(Records for processing Opens)

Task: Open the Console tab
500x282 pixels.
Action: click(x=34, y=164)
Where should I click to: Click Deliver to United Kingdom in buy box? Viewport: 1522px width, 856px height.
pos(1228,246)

(Records for processing Closes)

§ What the exercise asks:
Copy out the full set of records precisely, leaving nothing out.

§ Answer space:
Task: Open the Console tab
500x282 pixels.
Action: click(x=34, y=164)
Where should I click to: Click Deliver to United Kingdom in buy box? Viewport: 1522px width, 856px height.
pos(1228,246)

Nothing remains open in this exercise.